Work instructions
Can you transcribe the landing-page passage below word for word, starting at "These are the" and ending at "Contacts (first-time conversions)"?

Source passage
%%
The University of Maryland has a guide about career pathways with an undergraduate biocomputational engineering degree. On their guide download landing page, their secondary offers include several relevant resources: a blog subscription, a book a meeting link with the program coordinator, and a Request More Information form.

UMD LP Final 2

5) Continually assess and evaluate your landing pages

The ‘set it and forget it’ approach doesn’t work well for landing pages (or for marketing in general!). Continually optimize your pages for the best chance of success. In order to do that, you have to know what’s working and what’s not. Calculate your average view-to-submission rate across your landing pages, so you have a benchmark.

These are the main KPIs for landing pages that you’ll want to keep a pulse on:

  • Traffic/Visits
  • Submissions (all conversions)
  • View-to-Submission Rate (submissions/views)
  • New Contacts (first-time conversions)
%%
Listed entries
%%
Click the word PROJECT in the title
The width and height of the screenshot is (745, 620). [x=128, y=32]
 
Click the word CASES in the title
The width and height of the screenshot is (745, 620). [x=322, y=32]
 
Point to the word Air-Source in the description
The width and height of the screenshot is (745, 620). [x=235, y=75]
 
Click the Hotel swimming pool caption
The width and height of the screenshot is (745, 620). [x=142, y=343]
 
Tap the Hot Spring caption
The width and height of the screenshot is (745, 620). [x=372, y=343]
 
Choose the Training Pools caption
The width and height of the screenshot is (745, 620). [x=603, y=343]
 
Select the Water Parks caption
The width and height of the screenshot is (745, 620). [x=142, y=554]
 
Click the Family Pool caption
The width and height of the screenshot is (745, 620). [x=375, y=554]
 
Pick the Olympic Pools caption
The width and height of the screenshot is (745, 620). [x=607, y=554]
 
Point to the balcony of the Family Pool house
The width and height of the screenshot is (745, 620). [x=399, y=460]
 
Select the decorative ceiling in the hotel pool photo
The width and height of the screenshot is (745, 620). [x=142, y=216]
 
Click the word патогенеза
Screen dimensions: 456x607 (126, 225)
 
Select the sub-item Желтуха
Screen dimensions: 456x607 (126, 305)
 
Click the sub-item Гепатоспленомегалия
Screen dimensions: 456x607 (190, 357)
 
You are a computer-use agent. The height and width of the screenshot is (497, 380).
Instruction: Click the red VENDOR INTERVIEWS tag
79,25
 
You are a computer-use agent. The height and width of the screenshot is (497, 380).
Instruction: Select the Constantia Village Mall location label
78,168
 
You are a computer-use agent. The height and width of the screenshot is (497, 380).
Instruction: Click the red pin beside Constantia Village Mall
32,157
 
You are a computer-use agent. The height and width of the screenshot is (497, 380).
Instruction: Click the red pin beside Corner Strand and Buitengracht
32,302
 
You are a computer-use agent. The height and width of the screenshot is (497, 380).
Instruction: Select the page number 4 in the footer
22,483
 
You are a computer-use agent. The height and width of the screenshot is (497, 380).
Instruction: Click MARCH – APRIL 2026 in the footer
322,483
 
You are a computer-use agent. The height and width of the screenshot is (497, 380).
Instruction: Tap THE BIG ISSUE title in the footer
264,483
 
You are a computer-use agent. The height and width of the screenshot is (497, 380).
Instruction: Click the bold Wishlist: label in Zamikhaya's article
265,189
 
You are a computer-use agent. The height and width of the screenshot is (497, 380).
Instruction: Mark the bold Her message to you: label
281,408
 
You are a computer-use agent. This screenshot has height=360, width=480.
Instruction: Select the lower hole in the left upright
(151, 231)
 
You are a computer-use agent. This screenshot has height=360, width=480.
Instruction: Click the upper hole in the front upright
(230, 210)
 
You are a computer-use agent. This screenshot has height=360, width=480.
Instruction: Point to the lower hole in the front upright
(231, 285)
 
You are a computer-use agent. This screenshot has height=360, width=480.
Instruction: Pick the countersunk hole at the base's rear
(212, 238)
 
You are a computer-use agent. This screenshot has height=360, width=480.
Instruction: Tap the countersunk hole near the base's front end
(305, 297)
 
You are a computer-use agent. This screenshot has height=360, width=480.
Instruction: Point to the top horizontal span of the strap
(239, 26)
%%
Worked solution
These are the main KPIs for landing pages that you’ll want to keep a pulse on:

  • Traffic/Visits
  • Submissions (all conversions)
  • View-to-Submission Rate (submissions/views)
  • New Contacts (first-time conversions)